SELECTED TEXT
****
This seems to be overloading the term "side effects". The functional programming concept of side effects (which it says its functions shouldn't have) is changing the global state of the program that invokes them other than by returning the value. It makes no claims of these other concepts of a program being affected by analyzing the source code of the function independent of invoking it or of the the function running on morally relevant causal structure.
Yes, perhaps I should not have called it that, but the two concepts seem very similar to me. While the things I talk about do not fit in the definition of side effect from functional languages, I think that it is similar enough that the analogy should be made. Perhaps I should have made the analogy, but used a different term.
I don't think your post has anything to do with functional programming or side effects of functions. You are operating at a different level of abstraction when discussing decision theories.
We should look at this problem and think, ”I want to output A or B, but in such a way that has the side effect that the other copy of me outputs B or A respectively.” S could search through functions considering their output on input 1 and the side effects of that function. S might decide to run the UDT 1.1 algorithm, which would have the desired result.
This seems very similar to what I named "UDT2" on the decision theory mailing list. Here's how I described it:
How to formulate UDT2 more precisely is not entirely clear yet. Assuming the existence of a math intuition module which runs continuously to refine its logical uncertainties, one idea is to periodically interrupt it, and during the interrupt, ask it about the logical consequences of statements of the form "S, upon input X, becomes T at time t" for all programs T and t being the time at the end of the current interrupt. At the end of the interrupt, return T(X) for the T that has the highest expected utility according to the math intuition module's "beliefs". (One of these Ts should be equivalent to "let the math intuition module run for another period and ask again later".)
So aside from the unfortunately terminology, I think you're probably going in the right direction.
This seems very similar to what I named "UDT2" on the decision theory mailing list.
****
RAW DATA
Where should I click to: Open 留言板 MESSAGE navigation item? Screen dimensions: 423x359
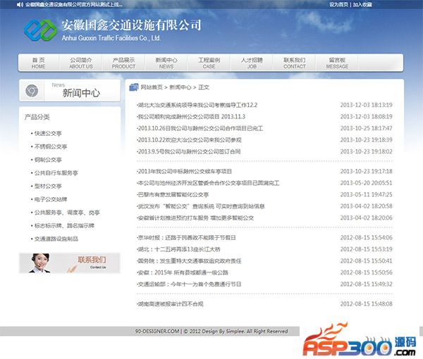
****
PROBLEMS AND TASKS
a: For each statement below, say whether it agrees with the forum thread on side effects and UDT2. Answer yes or no and quote the words of the thread that decide it.
(i) The functional programming concept of side effects is described as changing the global state of the invoking program other than by returning the value.
(ii) In the proposed formulation, the math intuition module is interrupted only once.
(iii) S might decide to run the UDT 1.1 algorithm.
b: According to the forum thread on side effects and UDT2, where was the name "UDT2" given to the similar idea?

ANSWERS TO THE EXERCISES
a:
(i) Yes: "The functional programming concept of side effects (which it says its functions shouldn't have) is changing the global state of the program that invokes them other than by returning the value."
(ii) No: "one idea is to periodically interrupt it"
(iii) Yes: "S might decide to run the UDT 1.1 algorithm, which would have the desired result."

b: On the decision theory mailing list.